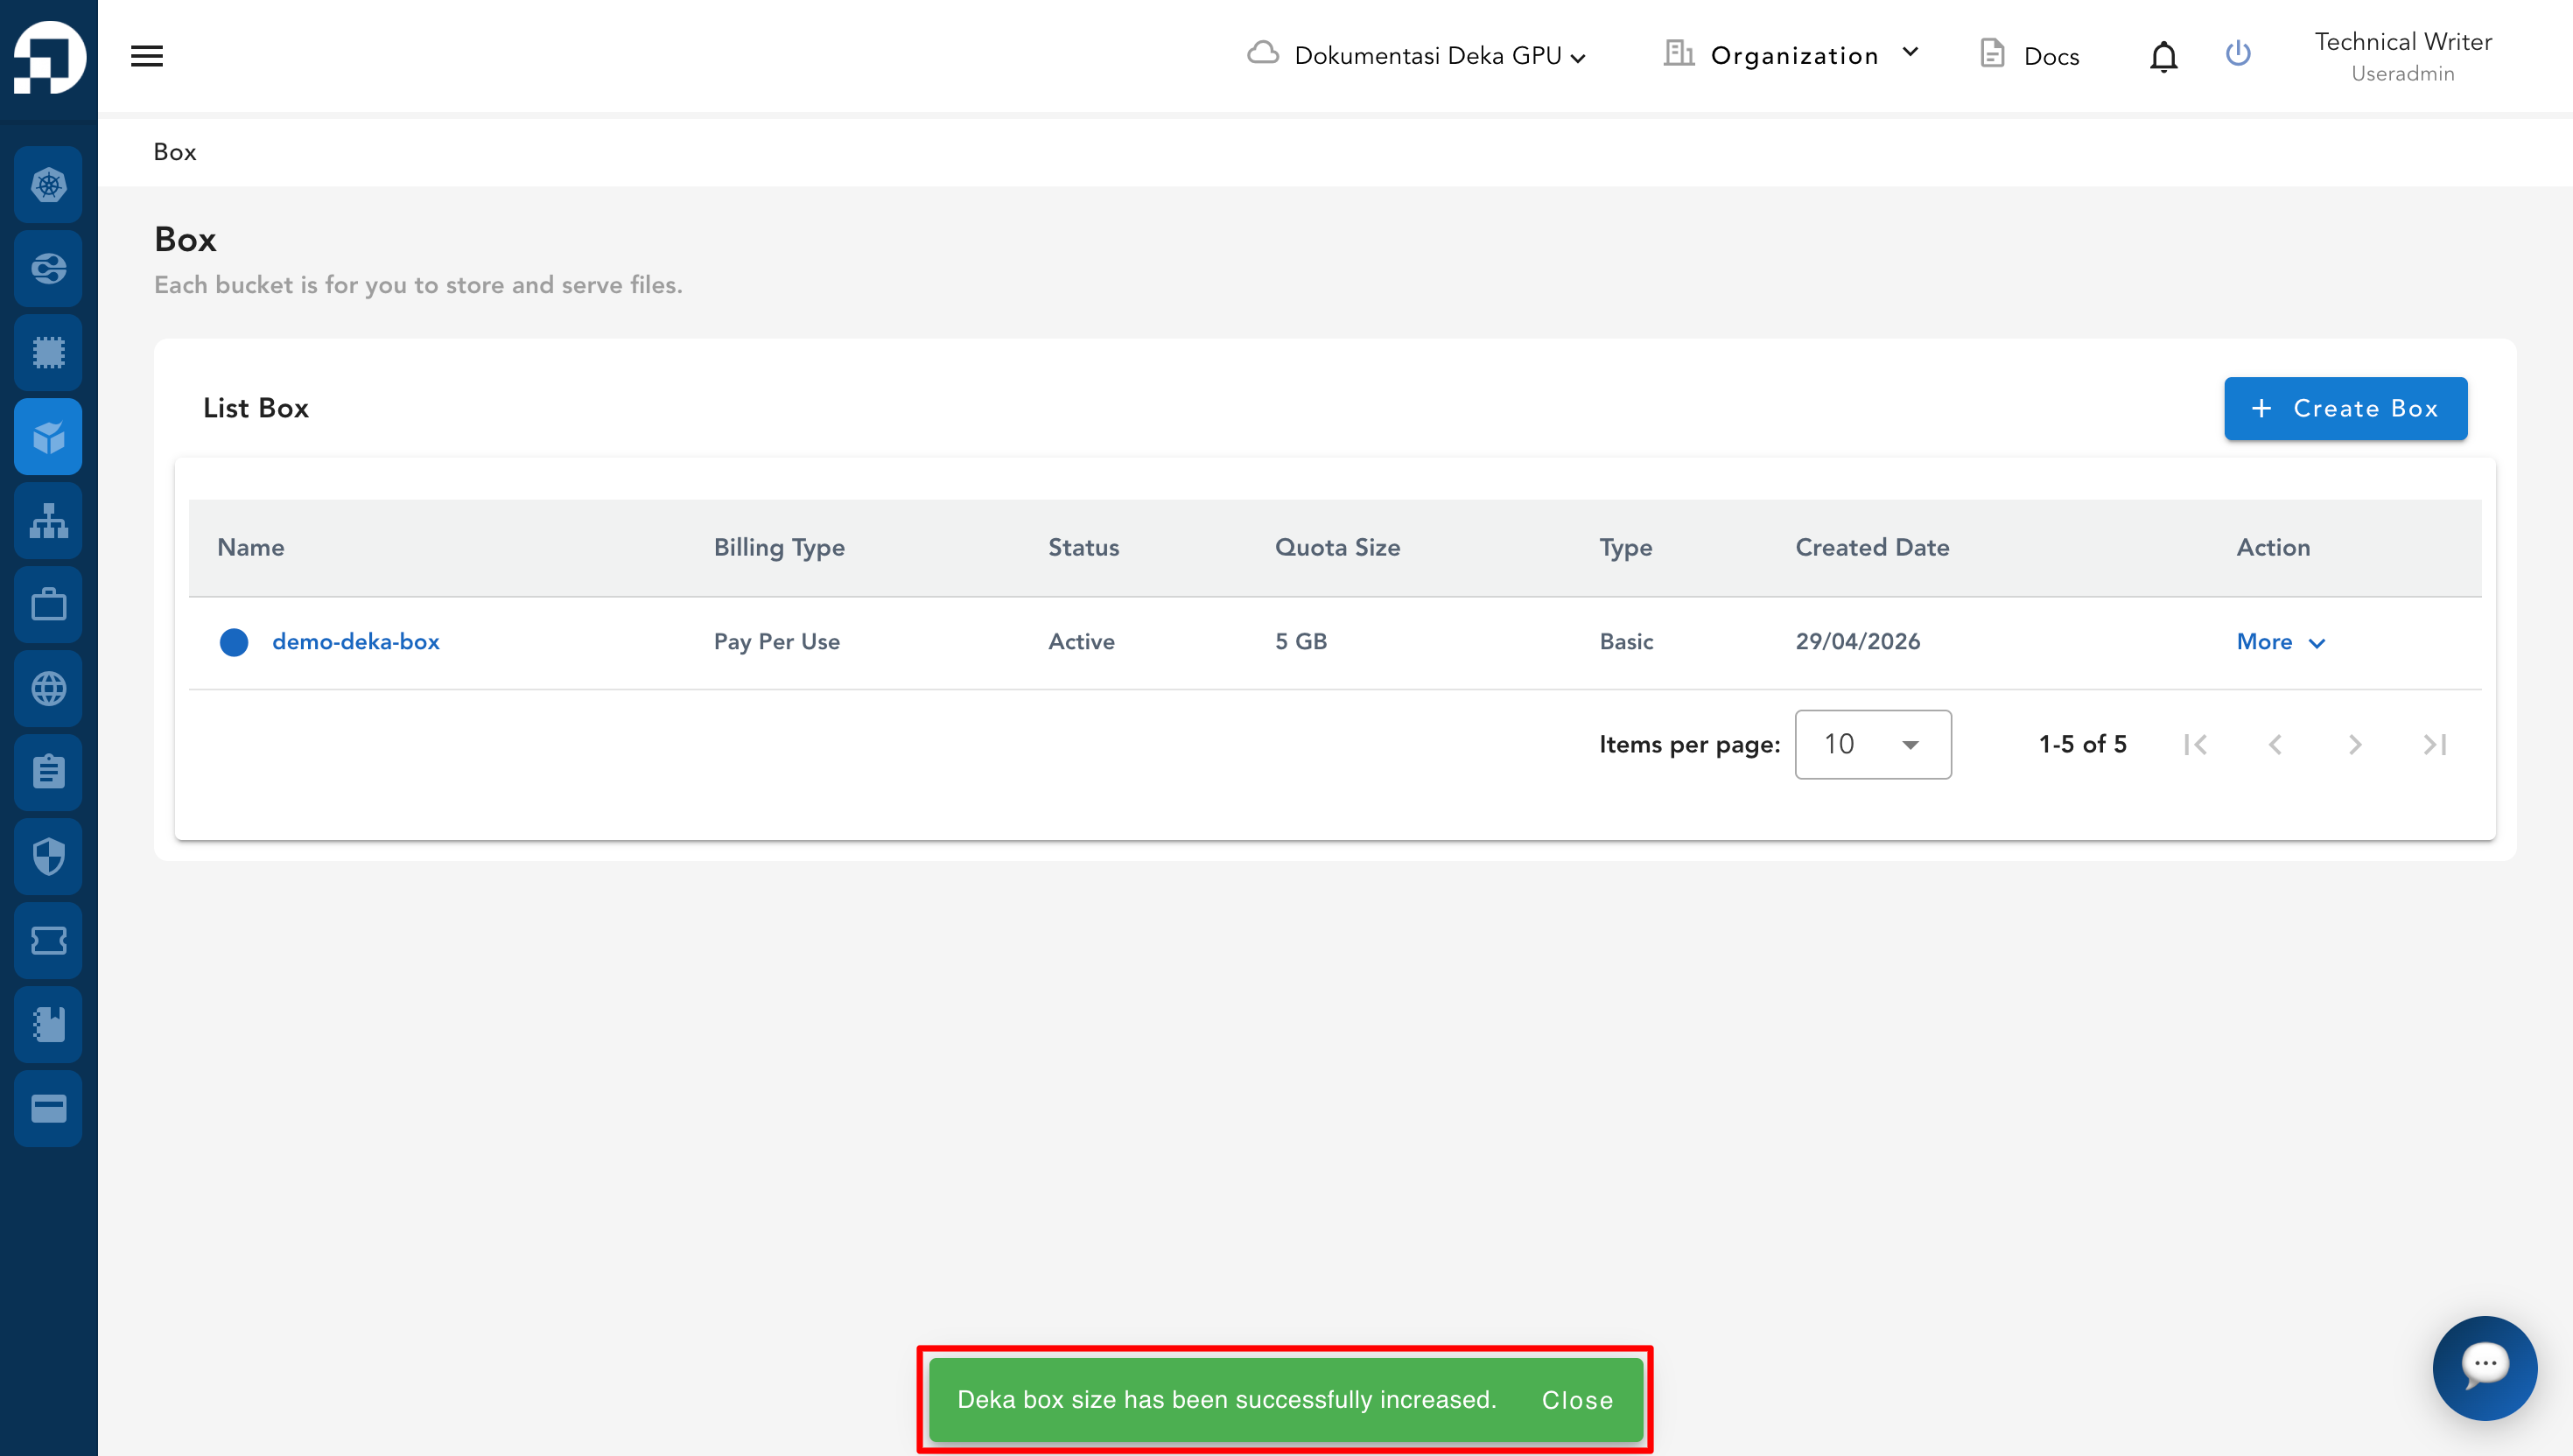The width and height of the screenshot is (2573, 1456).
Task: Open the network topology sidebar icon
Action: (48, 520)
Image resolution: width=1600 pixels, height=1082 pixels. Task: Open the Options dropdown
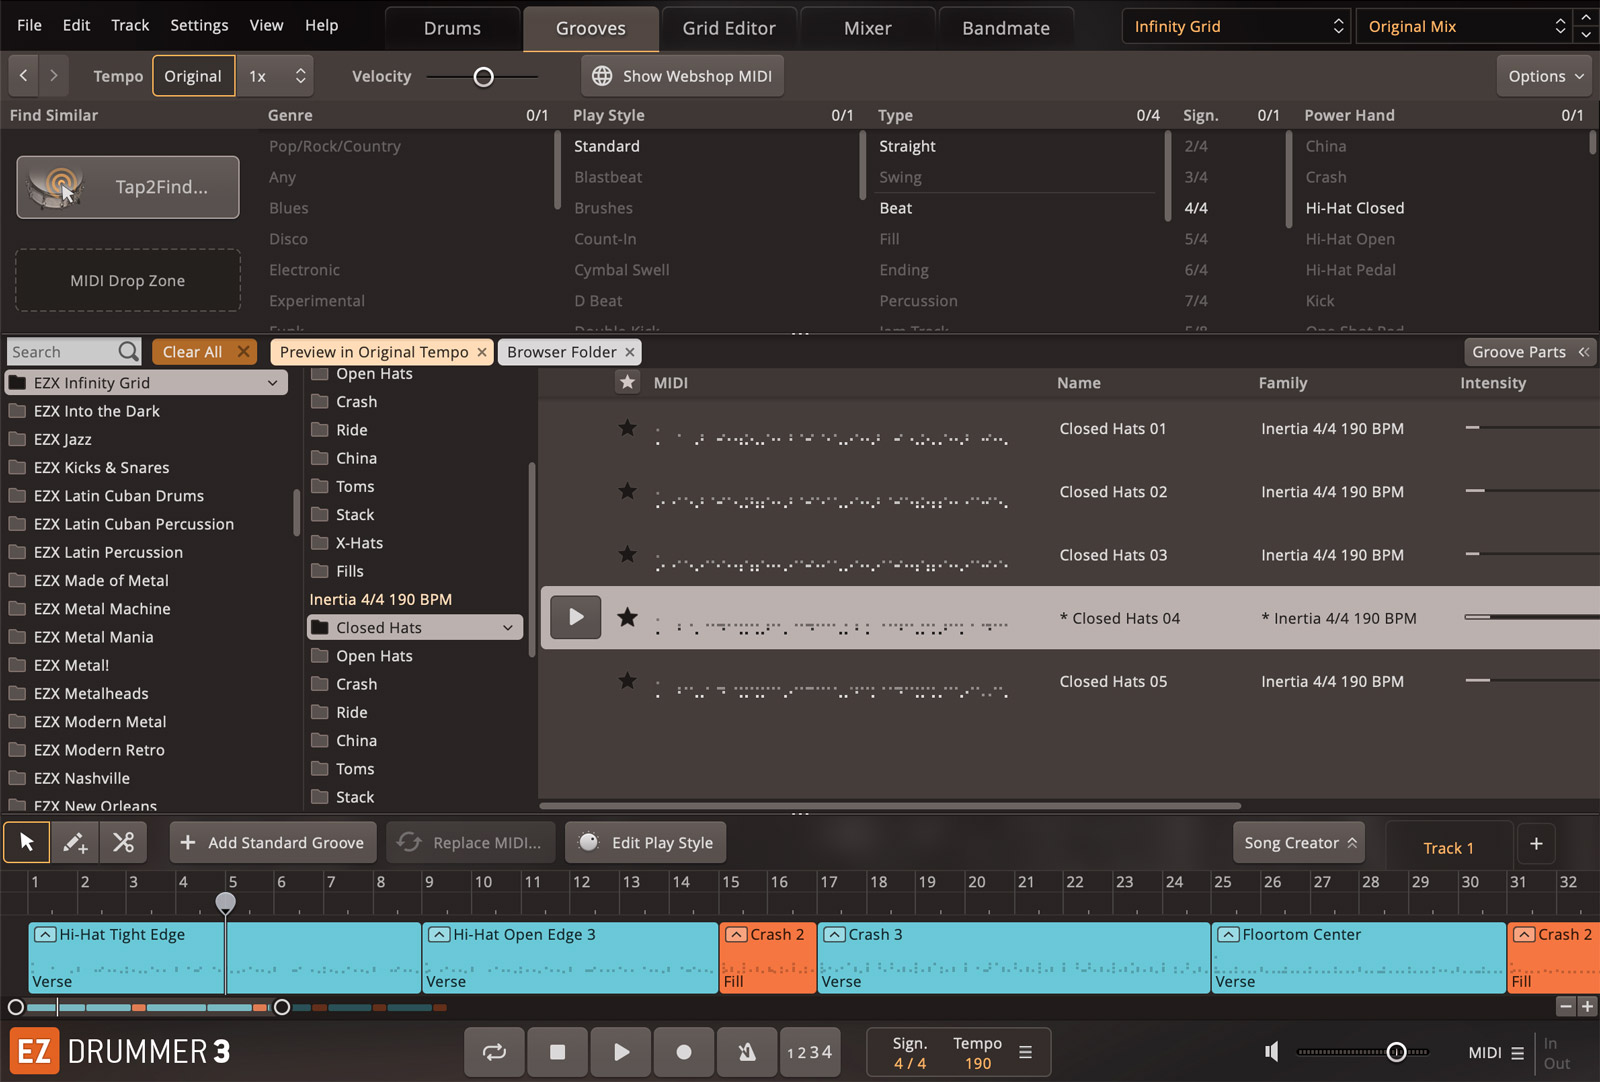pos(1546,76)
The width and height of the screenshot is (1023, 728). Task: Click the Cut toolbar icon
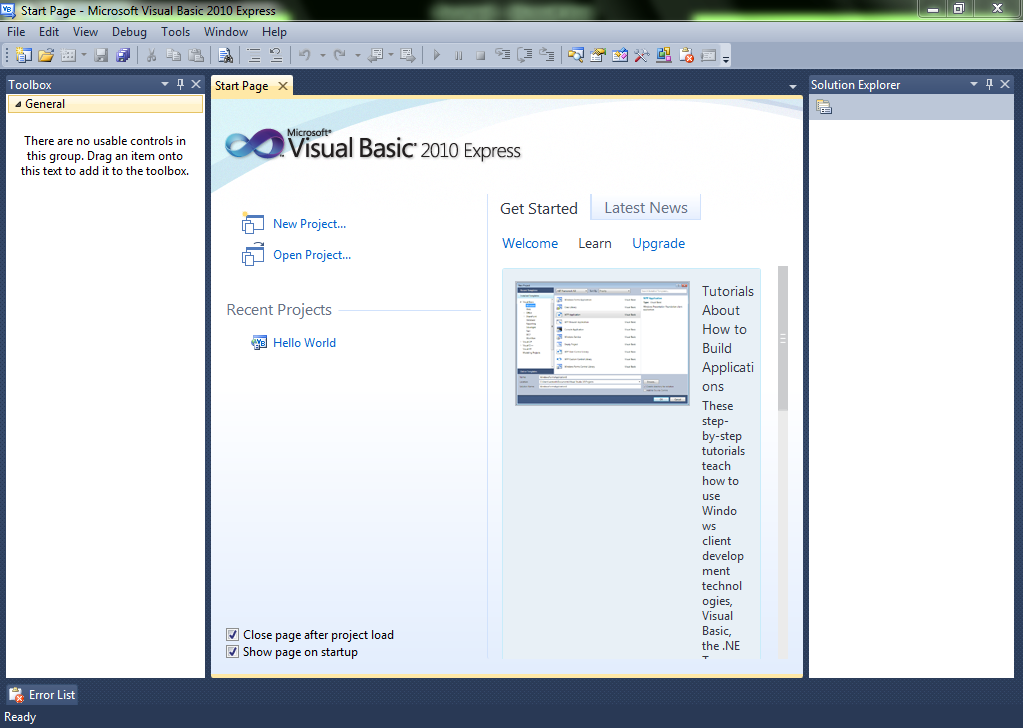151,56
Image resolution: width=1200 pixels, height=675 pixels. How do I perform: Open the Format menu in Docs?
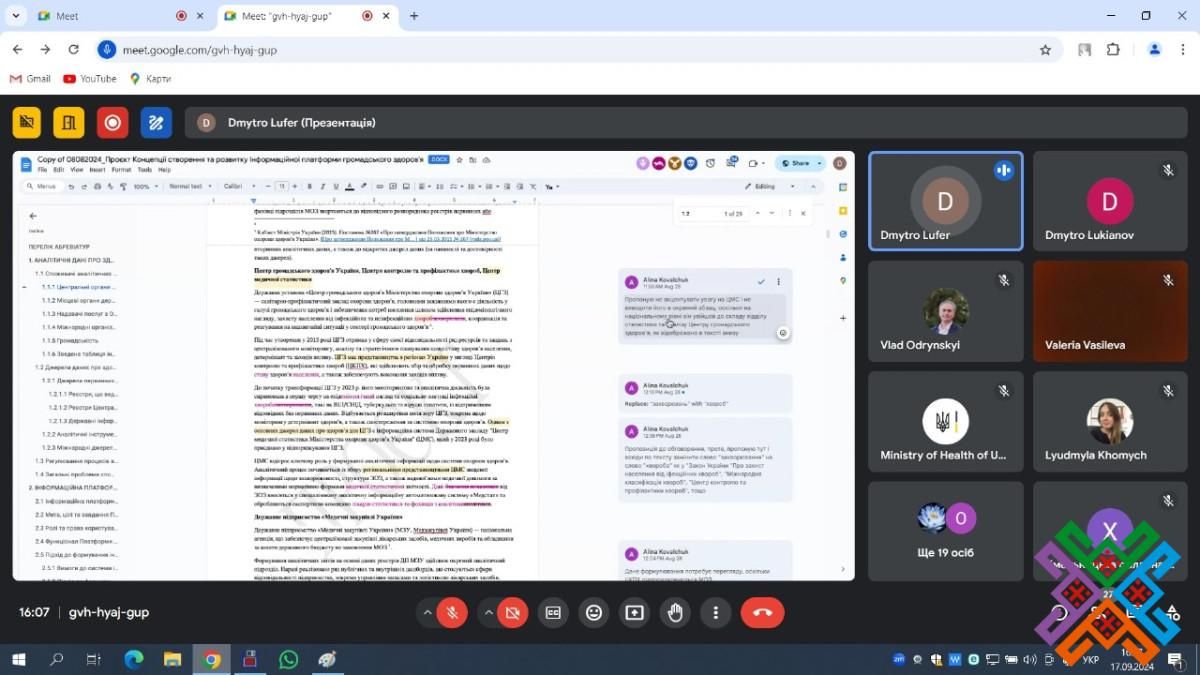click(x=122, y=170)
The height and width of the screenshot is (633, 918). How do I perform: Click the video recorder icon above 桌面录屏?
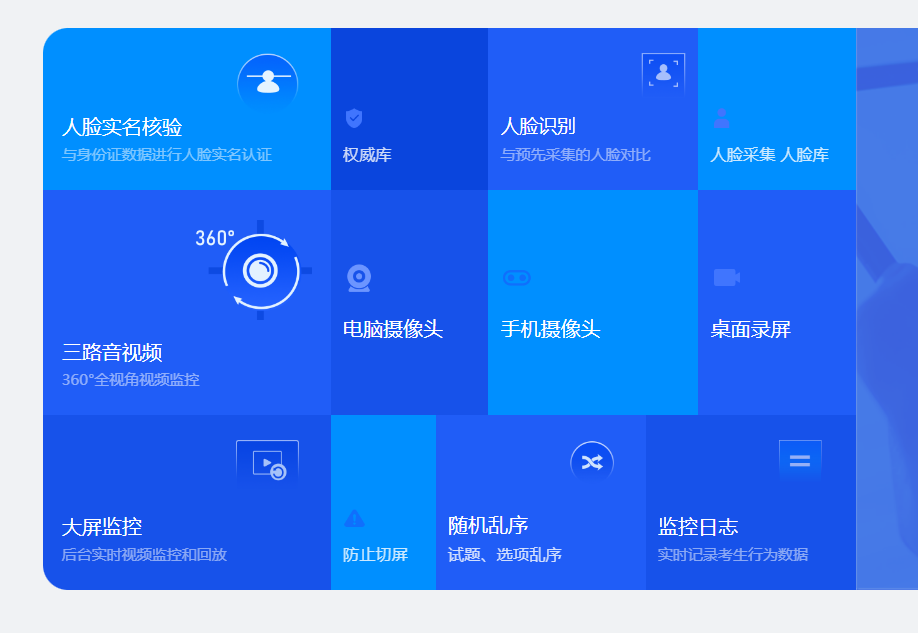(726, 277)

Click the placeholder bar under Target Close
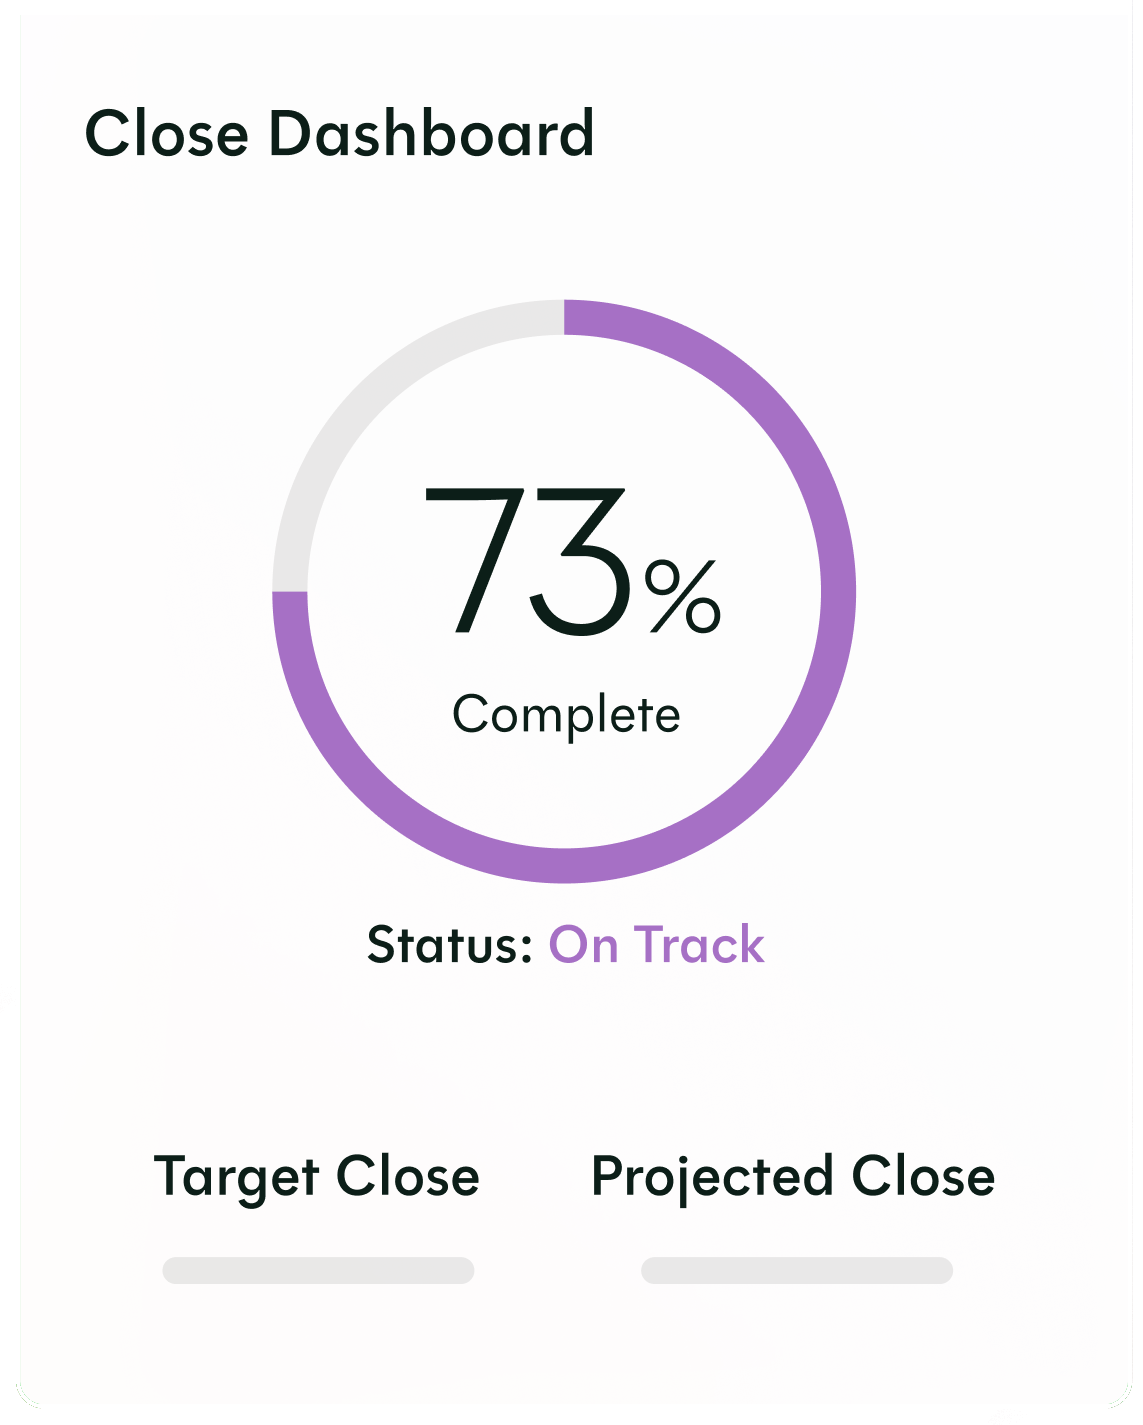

_ _ _ _

PROBLEM TO WORK ON >>
The required response consists solely of the lines from the line containing "The height and" through the end of the listing, both ends included, copied exactly without pictures.

ANSWER TO THIS TASK >>
The height and width of the screenshot is (633, 918). How do I perform: Click the video recorder icon above 桌面录屏?
(726, 277)

Click the placeholder bar under Target Close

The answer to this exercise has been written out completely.